As the unstable global economic and political climate persist, community builders become more important in any society. Here’s one who positions not-for profit associations to become the key platforms for lifelong learning, networking and collaboration between professionals. LAUREA provides essential services that support social-mission organisations and non-profit association throughout its life cycle - at start-up, growth, improvement of its services & activities and organisational change. Their detail-oriented association management and conference organisation expertise includes organising webinars, multi-hub meetings and live streaming (which combine a ‘live’ and ‘virtual’ experience) that can maximise delegate engagement and increasing learning efficacy. Stefaan De Corte, founder and project manager of LAUREA, shares his views in our July technology special.
How is technology transforming associations today?
I see two major implications:
First, association leaders can use digital platforms to increase the efficiency of their internal processes (membership fee collection, team collaboration, finance administration). As such, the association can free up time and resources to invest in activities that bring more direct added value to its members and stakeholders.
Second, the use of technology can streamline the association’s actions towards all external stakeholders. Using digital tools in the right way in marketing and communication, events and projects, increases their engagement with the association’s activities.
Can you give us an example of how digitalisation is changing our interactions with members?
Digitalisation brings members much closer to the association’s leadership and its activities. As such, the use of digital tools increases the ‘direct feedback’ from members and enables association leaders to better identify the real needs and expectations of members.
When used in the right way, digital tools put an association in the position to automate the membership renewal process, create a digital profile of each member, provide each member with seemingly ‘tailormade’ e-Newsletters based on a member’s preferences, create working or expert groups based on members’ specific interest and facilitate & animate these groups with a mix of digital content and digital and live events.
If an association leader can spend €100 on technology, where should he/she invest?
First, an association’s strategy should be clear: what do you want to achieve, whom do you want to serve (not in general but be very specific) and what are the key actions the association will implement to achieve this. Execution without strategy, is really a waste of energy.

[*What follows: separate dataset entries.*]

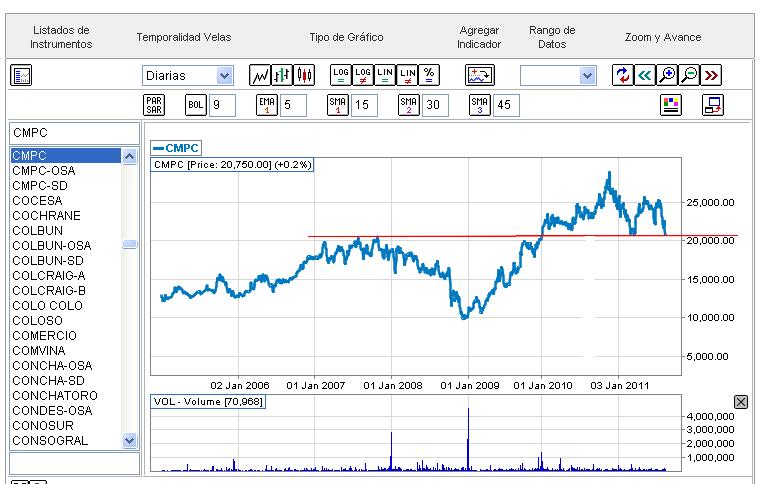The image size is (763, 484).
Task: Click the refresh chart button
Action: (623, 75)
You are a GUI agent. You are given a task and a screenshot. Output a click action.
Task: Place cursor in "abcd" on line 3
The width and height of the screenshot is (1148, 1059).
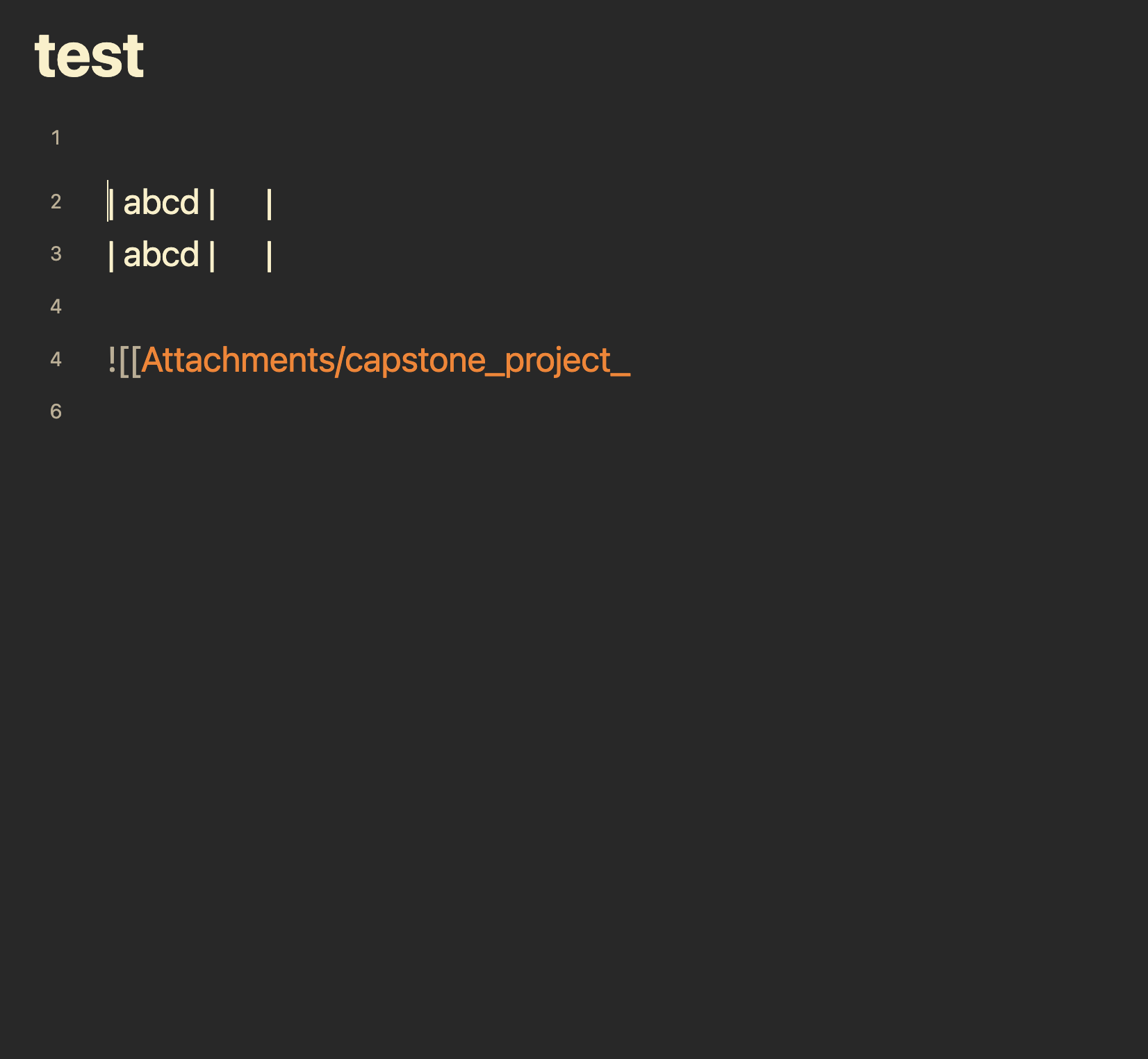[x=161, y=255]
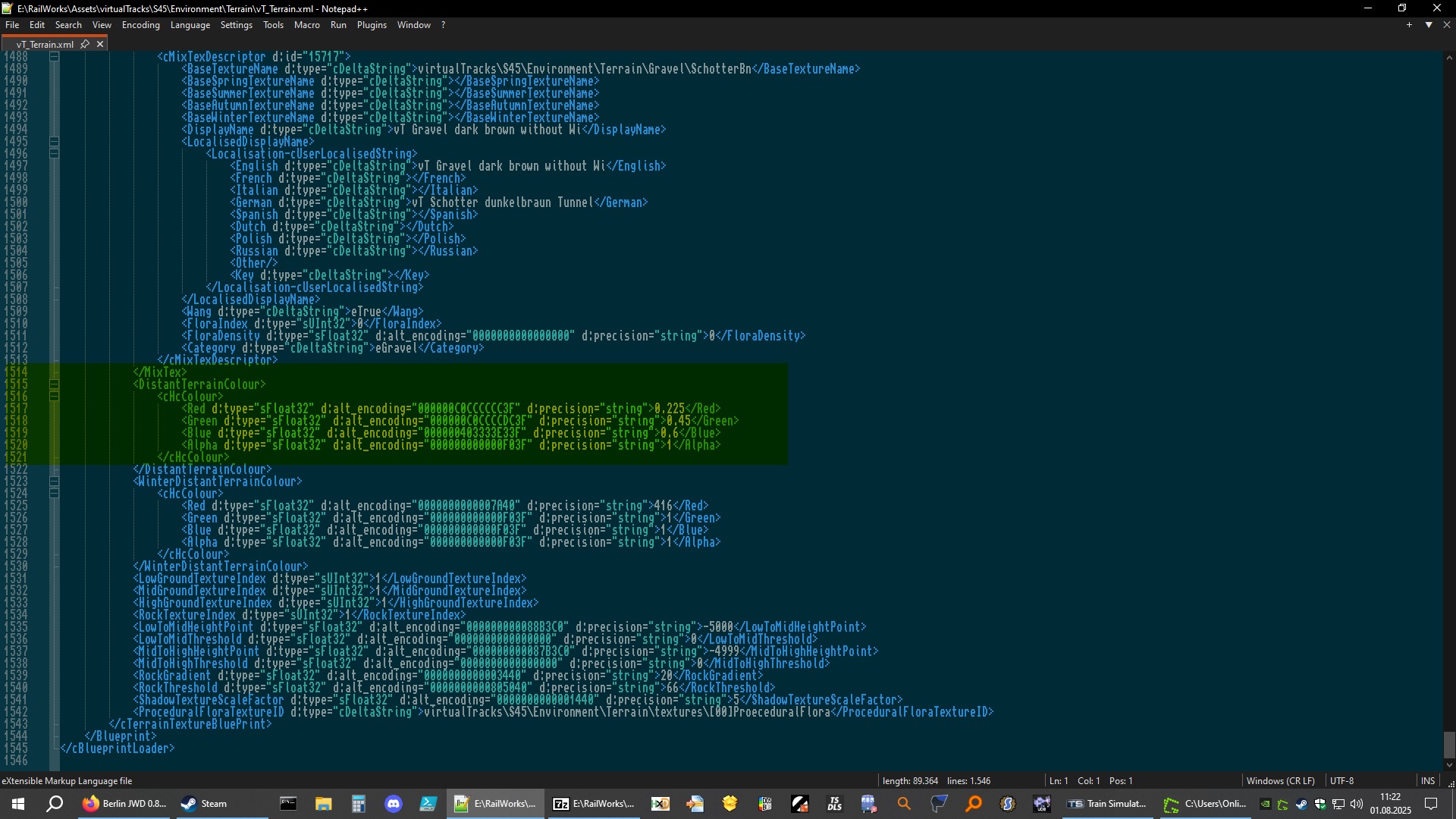Open the Train Simulator taskbar item
This screenshot has height=819, width=1456.
[1107, 804]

When an association executive has €100 to spend on technology, I would invest in the creation of a stakeholder database with automated e-Newsletters. A well thought out database, allowing for segmentation on fields of interest, geography, profession… is really the basis of the future success of any advocacy or promotional campaign, event invitation or any effort to increase stakeholder engagement. Obviously, social media might allow for much (but not all) of this as well. However, in that case, the association needs to accept it will never be fully ‘in control’ of the data and that social media have their limitations (not the least that not all stakeholders use the same social media, privacy issues, etc).